● AIM: Please gather every line of the records that contains the string "screenshot", matching case exactly.

● GIVEN RECORDS:
⟨
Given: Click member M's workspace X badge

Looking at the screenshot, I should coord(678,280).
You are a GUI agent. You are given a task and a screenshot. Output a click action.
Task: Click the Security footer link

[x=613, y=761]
⟩
● TASK OUTPUT:
Looking at the screenshot, I should coord(678,280).
You are a GUI agent. You are given a task and a screenshot. Output a click action.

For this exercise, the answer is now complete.